A Study on the Landscape Elements and Distribution Characteristics of Mount Tai Appearing in Poems (시문(詩文)에 나타난 태산(泰山) 경관요소 및 분포특성 연구)

  • Yu, Ying;Jung, Taeyeol
    • Journal of the Korean Institute of Landscape Architecture
    • /
    • v.49 no.6
    • /
    • pp.80-92
    • /
    • 2021
  • Mount Tai, with an elevation of 1,532 meters, has a reputation as 'The Most Revered of the Five Sacred Mountains(五嶽獨尊)', despite not being the highest mountain in China. The literati of the past dynasties created a multitude of works based on the landscape of Mount Tai. Traditional literature is a part of national culture that directly reflects the national characteristics and styles, and is an important part of humanities, which can be linked to landscapes. The purpose of this study is to investigate the landscape elements and characteristics of Mount Tai by analyzing the landscape types and elements and the Kernel Density, Mean Center and Standard Deviational Ellipse of the landscape elements appearing in the representative poems of traditional literature. The research results of this study are summarized as follows. First, Mount Tai is a scenic spot dominated by human activities, different from the natural landscape of prior research related to scenic spots. Second, among the landscape elements of Mount Tai, the importance of "sunrise", "cyan", "towering" and "majestic", "Divine Dragon" is confirmed, symbolizing the hope, brightness, vitality, national stability and prosperity represented by Mount Tai, which can explain the leadership position of Mount Tai.

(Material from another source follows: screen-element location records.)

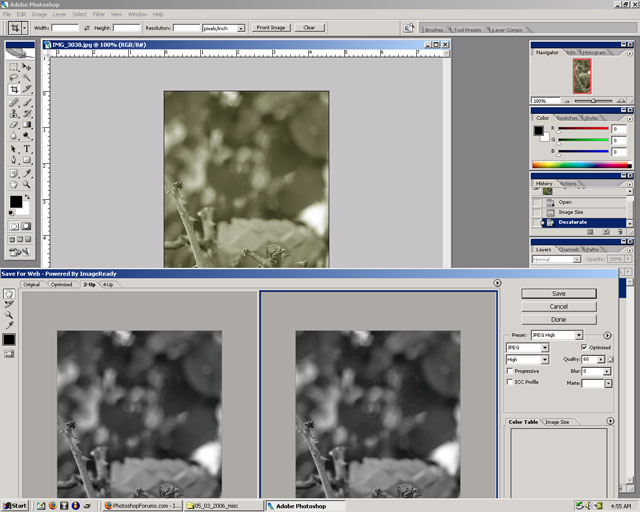Uncheck the Optimized checkbox
Viewport: 640px width, 512px height.
(x=585, y=347)
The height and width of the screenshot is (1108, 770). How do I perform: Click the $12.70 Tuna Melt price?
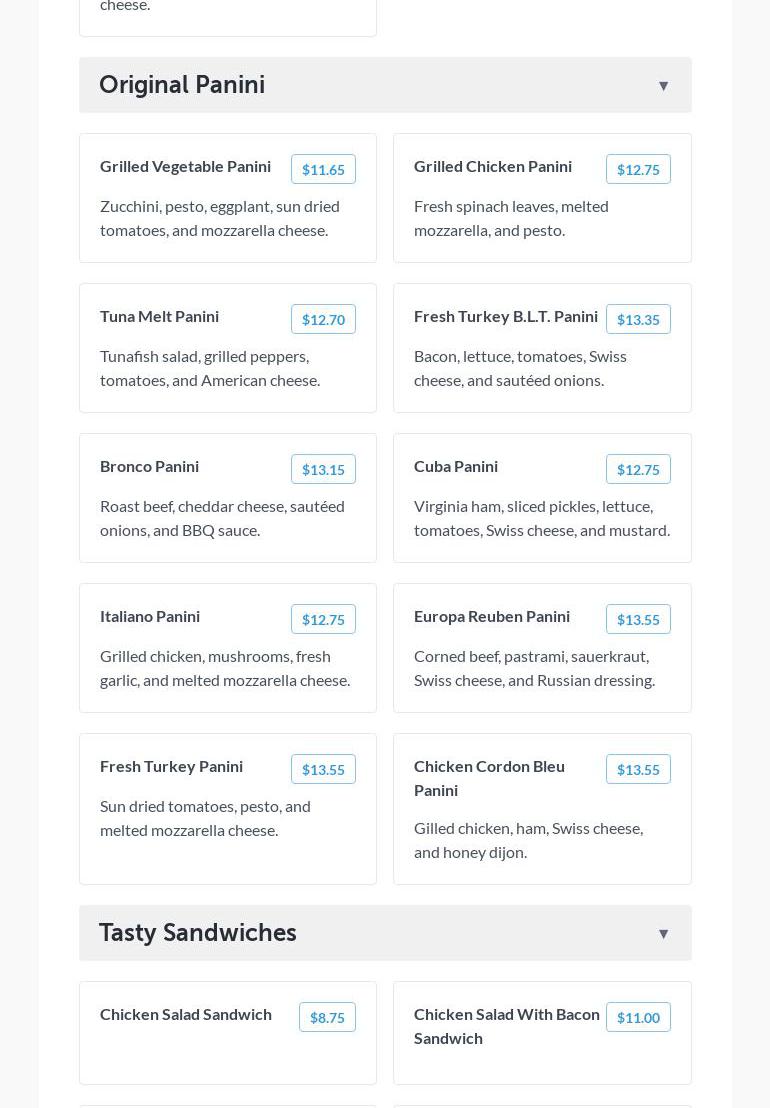point(323,320)
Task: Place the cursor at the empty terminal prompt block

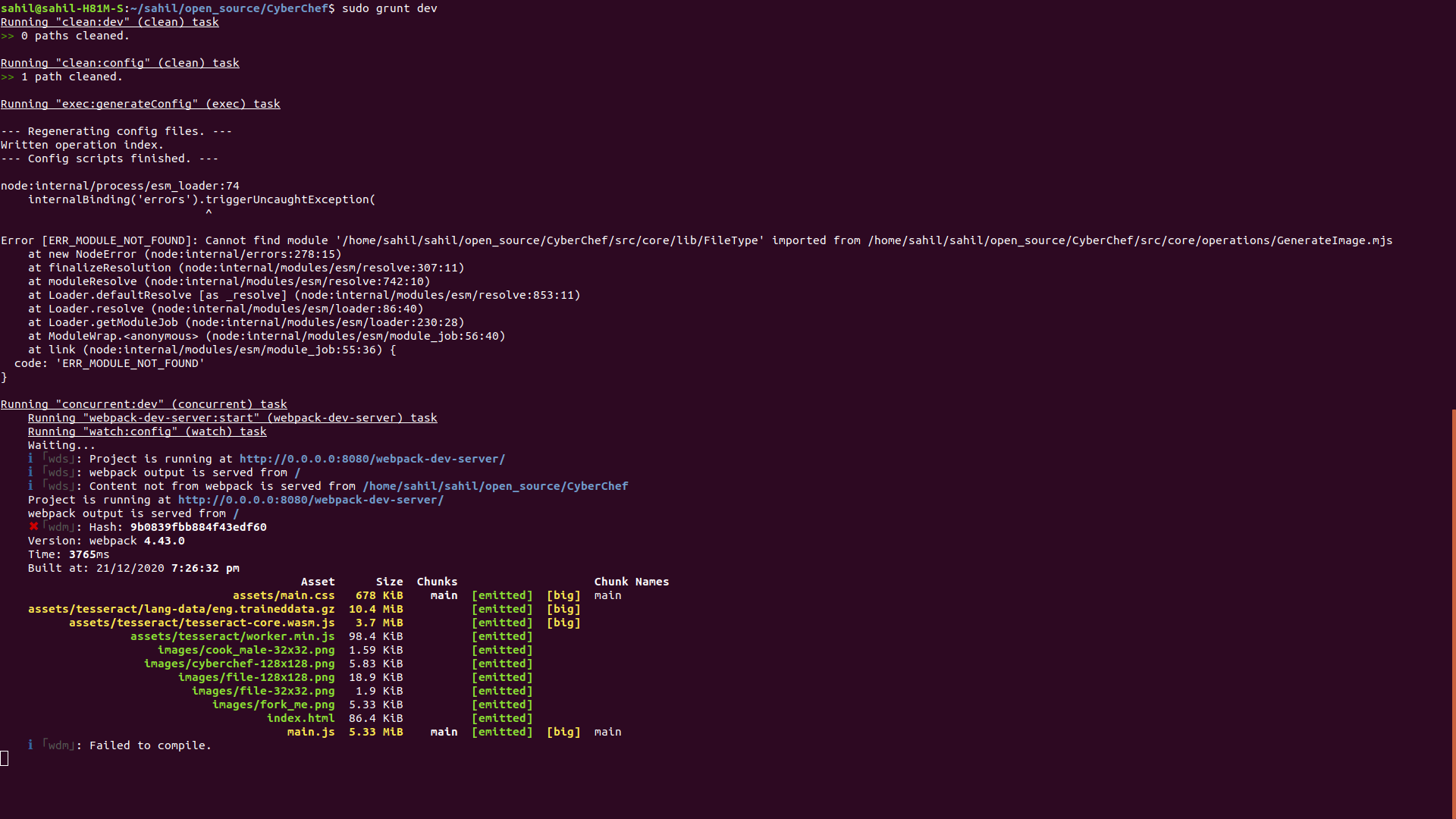Action: (x=6, y=758)
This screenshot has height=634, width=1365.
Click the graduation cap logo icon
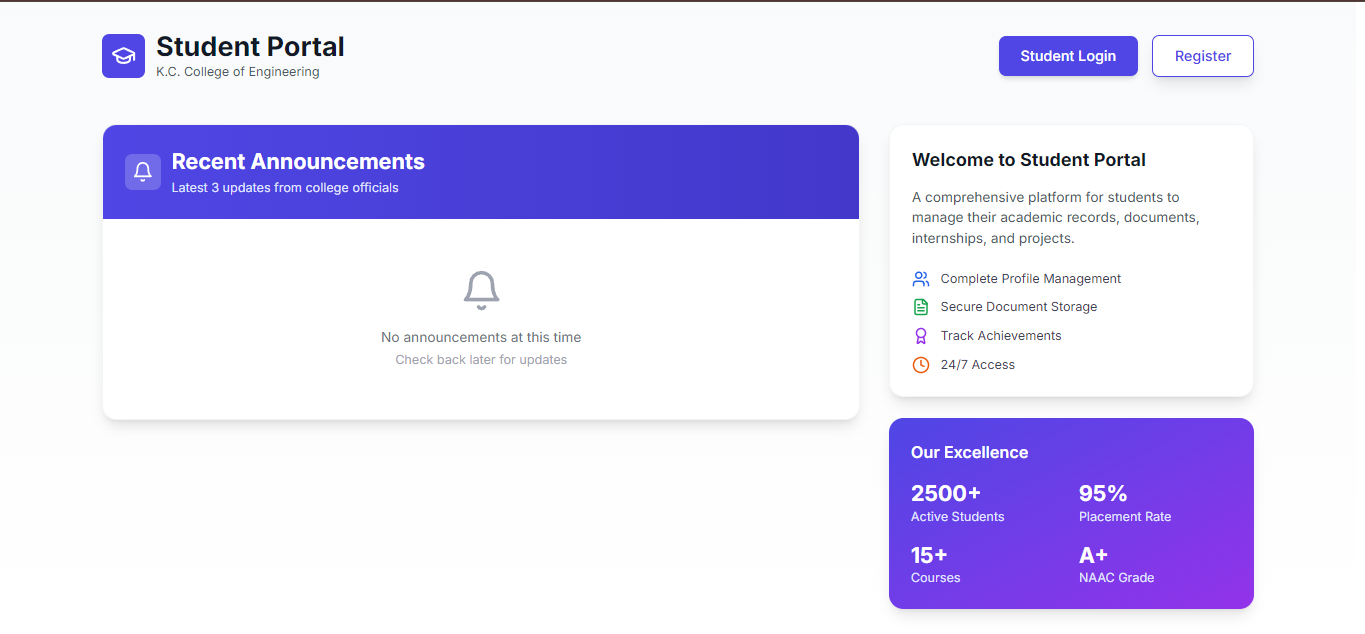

Third, it can be found from the poems about Mount Tai that various landscape elements were embodied in belief (the behavior of gods or emperors) in the Pre-Qin, Sui and Tang dynasties, while in modern times, landscape elements are shown by action (climbing and looking far into distance), so it can be said that the landscape elements have changed from belief landscapes to experience landscapes. Fourth, the spatial distribution of landscape elements in the past dynasties was widely distributed in the Daiding(岱頂). Approaching the modern times, the mean center moved from south outside of Mount Tai to the summit of Mount Tai, and the spatial distribution changed from a widely scattered distribution to narrow linear distribution centered on Mount Tai. The present study is of great significance to provide key factors or spaces for future landscape protection and restoration of Mount Tai.